Task directions » Read the data below line by line and state how many lines hold "target". Nothing else belongs in the answer.

Stored data entries »
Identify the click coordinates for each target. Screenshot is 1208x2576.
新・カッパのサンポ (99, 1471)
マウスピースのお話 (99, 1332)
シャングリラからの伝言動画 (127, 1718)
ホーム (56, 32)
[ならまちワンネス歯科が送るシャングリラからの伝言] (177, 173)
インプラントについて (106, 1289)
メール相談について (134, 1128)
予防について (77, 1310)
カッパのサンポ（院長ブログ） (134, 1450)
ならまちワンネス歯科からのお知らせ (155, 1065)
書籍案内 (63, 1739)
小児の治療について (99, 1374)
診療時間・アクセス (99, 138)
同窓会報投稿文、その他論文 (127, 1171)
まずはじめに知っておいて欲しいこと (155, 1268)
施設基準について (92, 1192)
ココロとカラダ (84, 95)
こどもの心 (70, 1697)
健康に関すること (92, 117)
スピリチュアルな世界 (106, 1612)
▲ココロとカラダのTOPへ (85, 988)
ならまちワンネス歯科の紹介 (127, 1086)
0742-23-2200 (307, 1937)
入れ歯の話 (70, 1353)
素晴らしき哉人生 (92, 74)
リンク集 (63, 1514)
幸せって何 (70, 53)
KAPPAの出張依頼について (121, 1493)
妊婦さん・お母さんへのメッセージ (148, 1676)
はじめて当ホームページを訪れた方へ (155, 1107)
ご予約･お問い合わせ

* * *

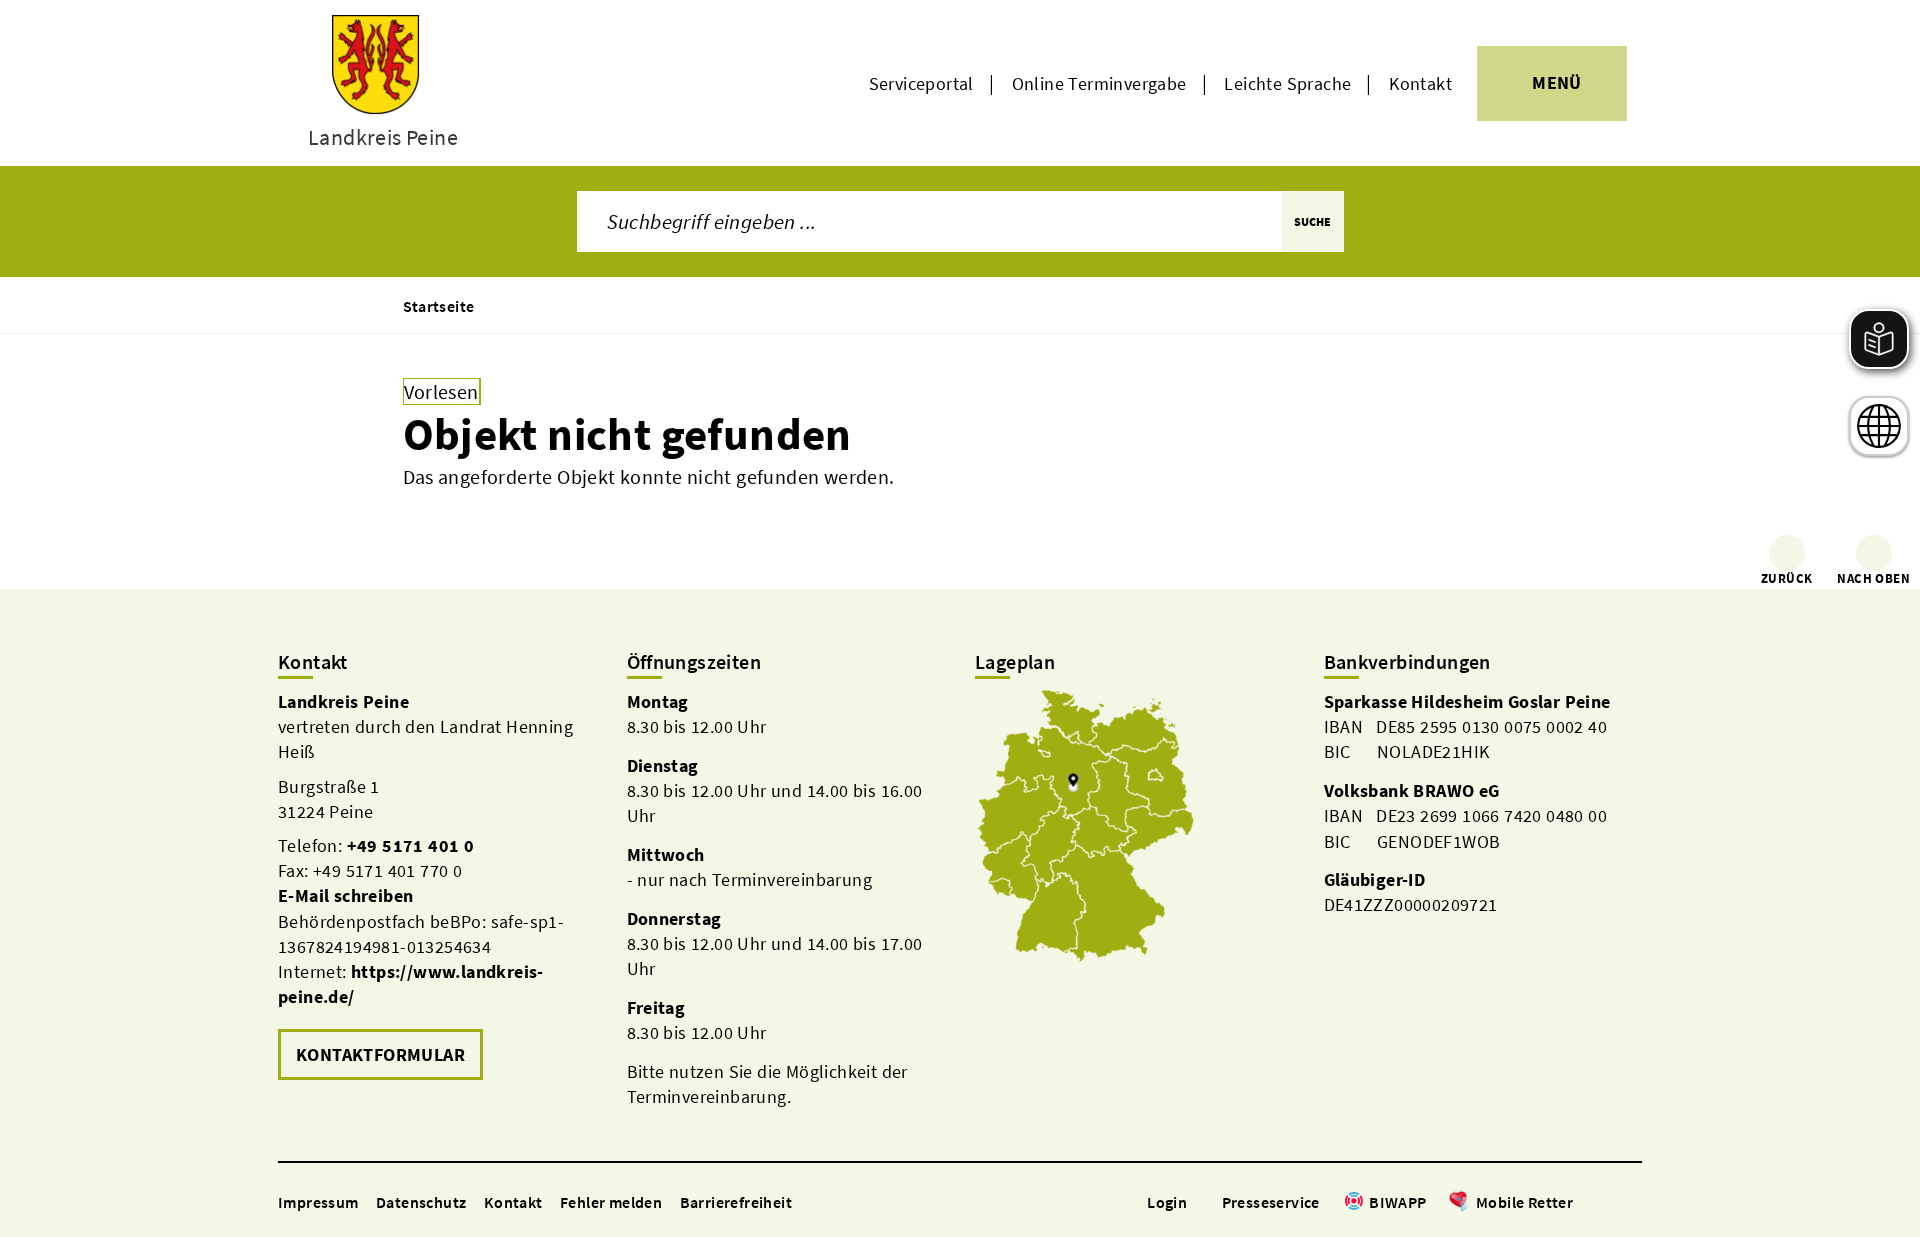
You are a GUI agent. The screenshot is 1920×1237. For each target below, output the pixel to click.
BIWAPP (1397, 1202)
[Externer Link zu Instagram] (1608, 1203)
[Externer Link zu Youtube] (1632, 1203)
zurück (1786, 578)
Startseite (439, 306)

Written solution » 2